Driven by strong results in credit and securitisation, revenues increased from $69.9 billion in 2015 to $75.9 billion in 2016, according to data from Coalition.
In 2012, sales in fixed income stood at $102.7 billion, but this dropped 31% over the course of four years.
Large investment banks enjoyed a surge in fixed income profits in 2016, with Barclays, Societe Generale and HSBC all reporting an increase in trading sales.
The markets business at Barclays saw income surge 9% to £5.2 billion in 2016, driven by an increase across fixed income products compared to the year prior.
Credit income soared 44% in 2016 to £1.1 billion compared to 2015 due to an overall strong performance in fixed income flow credit from market volatility and client demand, Barclays said.
Similarly, HSBC’s global markets business saw sales increase by $353 million in 2016 to almost $15 billion, driven by a surge in fixed income trading.
Adjusted revenues for credit products grew 27% in 2016 compared to the year prior, as rates product sales surged 54% to $2.1 billion.
The fourth quarter in 2016 saw profits in bond trading increase for Goldman Sachs, JP Morgan and Morgan Stanley.

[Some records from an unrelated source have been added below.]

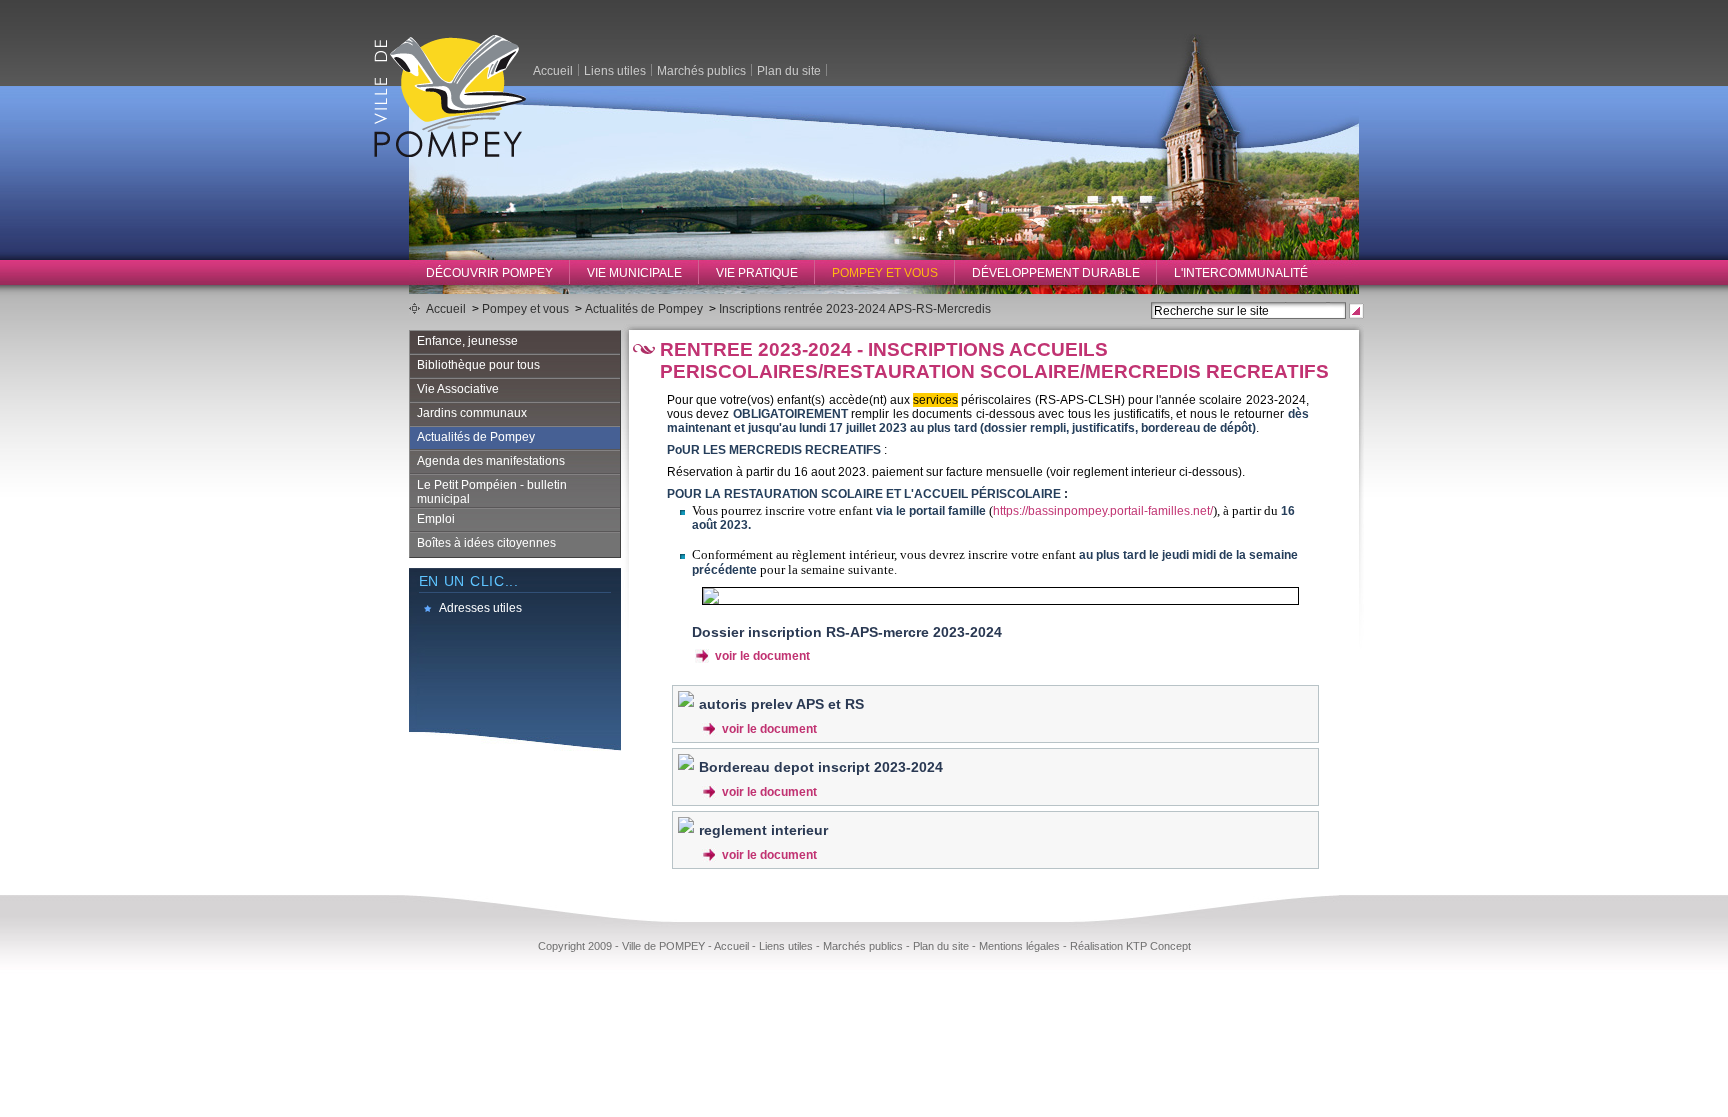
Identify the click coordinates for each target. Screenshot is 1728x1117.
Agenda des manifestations (491, 461)
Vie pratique (757, 273)
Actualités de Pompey (644, 309)
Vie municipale (634, 273)
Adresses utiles (480, 608)
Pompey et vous (885, 273)
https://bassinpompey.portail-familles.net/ (1103, 511)
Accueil (553, 70)
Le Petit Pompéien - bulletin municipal (492, 492)
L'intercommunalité (1241, 273)
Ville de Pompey (450, 95)
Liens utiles (615, 70)
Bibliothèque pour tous (478, 365)
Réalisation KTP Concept (1130, 946)
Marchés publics (701, 70)
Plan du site (789, 70)
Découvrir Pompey (489, 273)
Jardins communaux (472, 413)
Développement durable (1056, 273)
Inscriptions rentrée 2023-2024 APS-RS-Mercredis (855, 309)
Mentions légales (1019, 946)
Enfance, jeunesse (467, 341)
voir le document (762, 656)
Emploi (436, 519)
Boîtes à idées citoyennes (486, 543)
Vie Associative (458, 389)
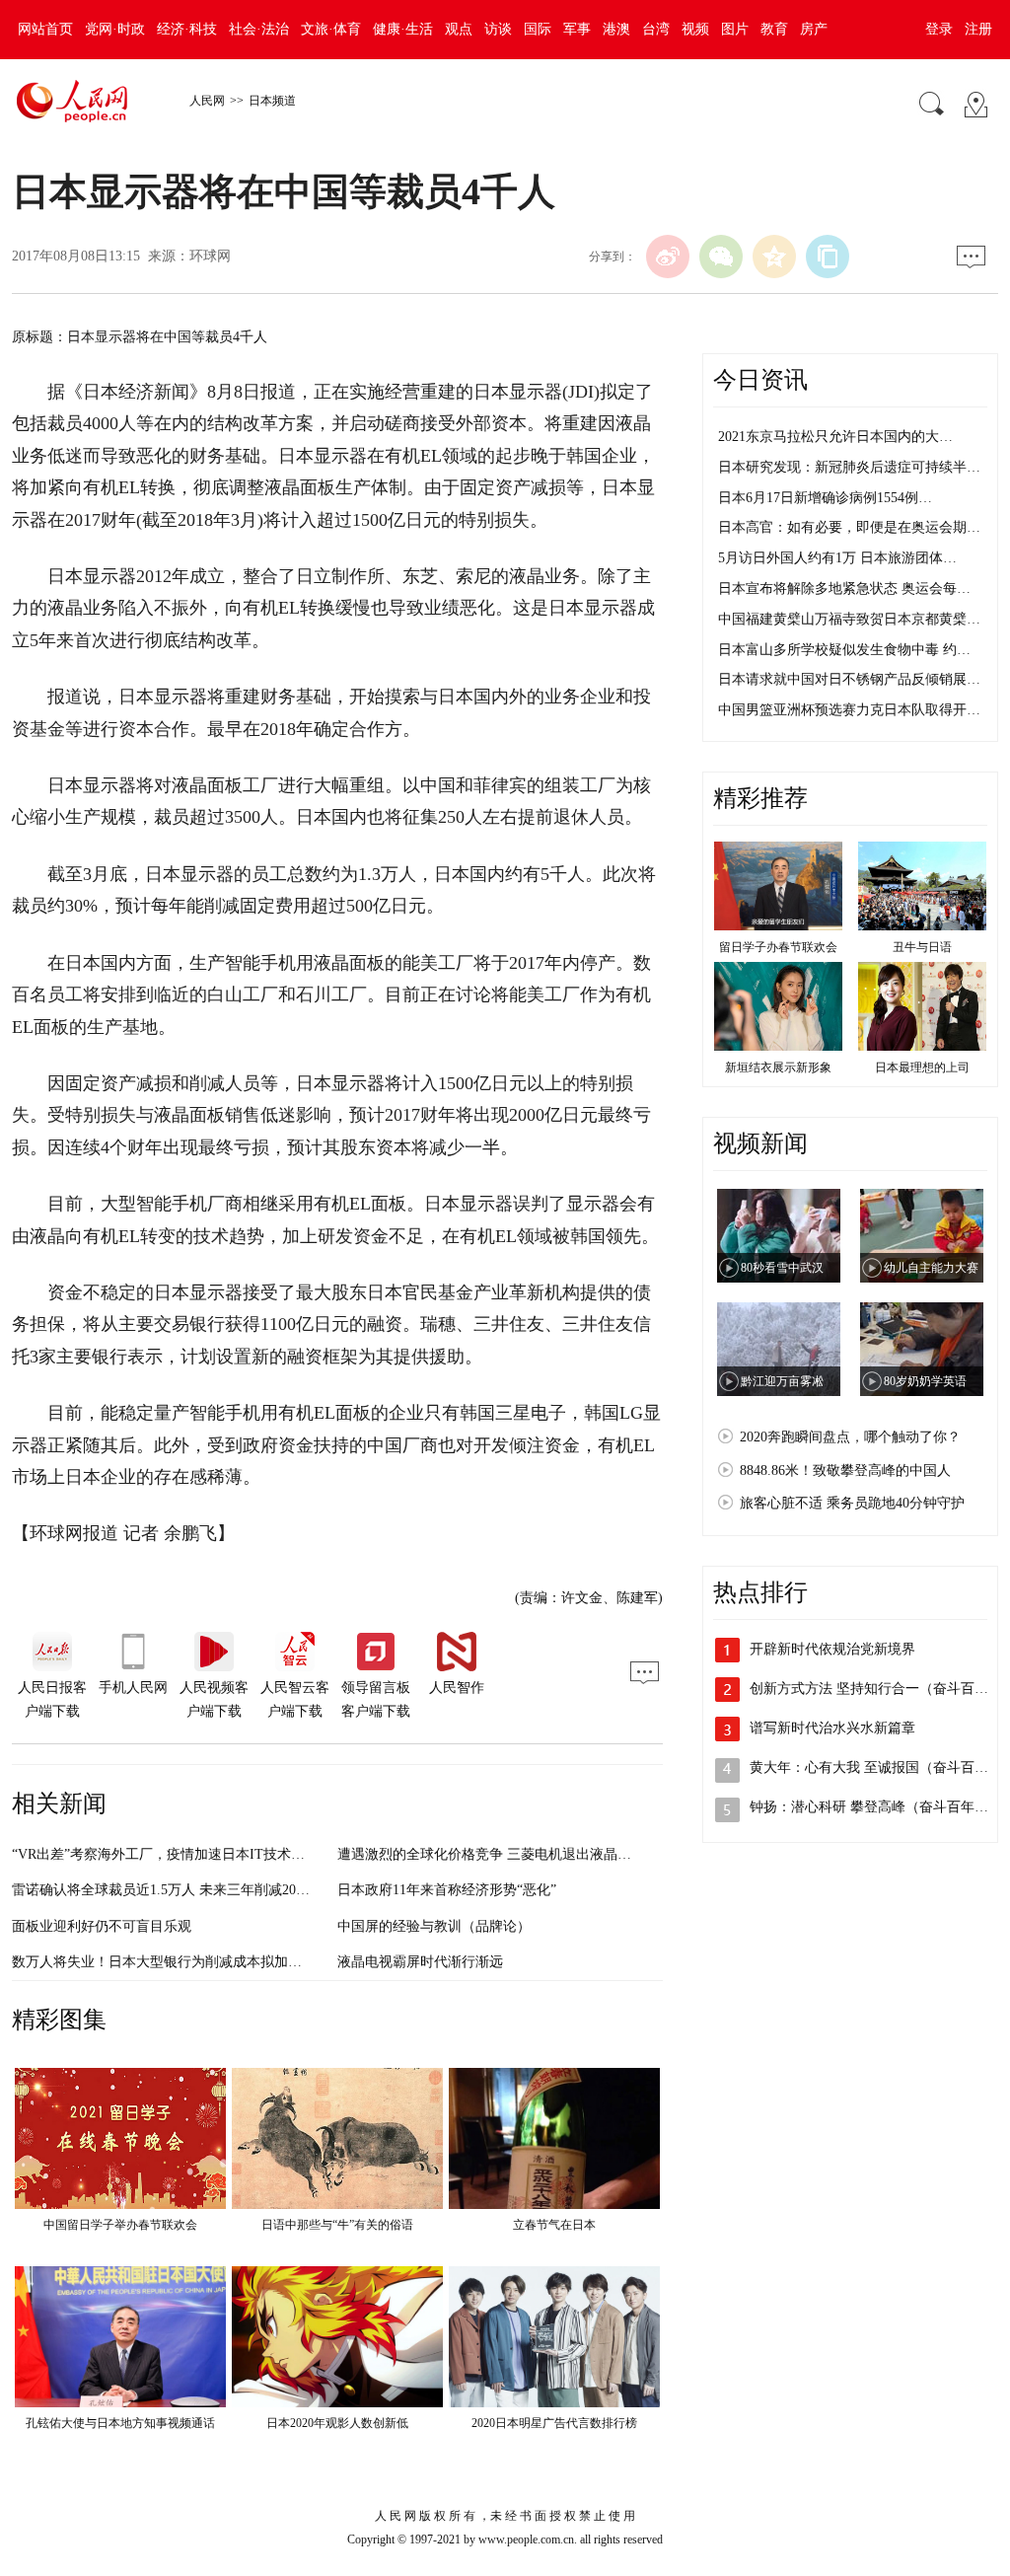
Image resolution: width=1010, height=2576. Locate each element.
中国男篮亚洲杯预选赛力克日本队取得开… (849, 709)
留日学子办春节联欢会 (778, 947)
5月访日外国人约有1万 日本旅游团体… (837, 558)
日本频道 (272, 101)
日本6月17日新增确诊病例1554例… (825, 497)
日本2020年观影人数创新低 (337, 2423)
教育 (774, 29)
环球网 (210, 256)
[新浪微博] (667, 256)
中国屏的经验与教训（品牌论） (434, 1926)
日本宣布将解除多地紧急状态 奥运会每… (844, 588)
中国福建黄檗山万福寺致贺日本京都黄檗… (849, 619)
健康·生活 (403, 29)
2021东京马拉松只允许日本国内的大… (835, 436)
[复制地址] (827, 256)
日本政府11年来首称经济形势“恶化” (446, 1889)
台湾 (656, 29)
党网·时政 (115, 29)
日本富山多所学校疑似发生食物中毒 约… (844, 649)
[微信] (721, 256)
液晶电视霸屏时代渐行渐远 (420, 1961)
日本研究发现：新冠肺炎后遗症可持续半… (849, 467)
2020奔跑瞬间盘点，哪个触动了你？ (850, 1437)
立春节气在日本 (554, 2225)
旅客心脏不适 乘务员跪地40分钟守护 (852, 1503)
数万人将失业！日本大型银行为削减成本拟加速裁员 (170, 1961)
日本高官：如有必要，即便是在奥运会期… (849, 527)
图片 (735, 29)
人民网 (207, 101)
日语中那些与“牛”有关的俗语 (337, 2225)
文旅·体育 (331, 29)
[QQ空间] (774, 256)
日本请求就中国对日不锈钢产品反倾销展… (849, 679)
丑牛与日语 (922, 947)
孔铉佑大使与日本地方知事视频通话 (120, 2423)
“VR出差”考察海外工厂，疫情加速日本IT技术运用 (165, 1854)
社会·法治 (259, 29)
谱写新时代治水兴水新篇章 (832, 1728)
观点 (458, 29)
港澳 (616, 29)
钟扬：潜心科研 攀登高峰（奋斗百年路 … (878, 1807)
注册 (978, 29)
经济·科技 (187, 29)
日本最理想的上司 (922, 1067)
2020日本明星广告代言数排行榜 (554, 2423)
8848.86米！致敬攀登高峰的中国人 (845, 1470)
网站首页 (45, 29)
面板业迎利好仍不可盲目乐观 (101, 1926)
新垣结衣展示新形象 (778, 1067)
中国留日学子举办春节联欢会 (120, 2225)
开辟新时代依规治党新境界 (832, 1649)
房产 (814, 29)
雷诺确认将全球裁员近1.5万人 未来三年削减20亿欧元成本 (188, 1889)
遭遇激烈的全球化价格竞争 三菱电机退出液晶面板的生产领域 (525, 1854)
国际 (537, 29)
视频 (695, 29)
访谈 (498, 29)
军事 (577, 29)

Goldman Sachs saw a 78% increase in net income for fixed income, currency and commodities (FICC) trading in the fourth quarter last year, compared to the same period in 2015.
JP Morgan reported similar statistics, with a 32% surge in trading profits to $5.7 billion in the fourth quarter of 2016, again driven by fixed income activity.
At Morgan Stanley, sales and trading income grew 39% in the fourth quarter of 2016, compared to the same period in 2015.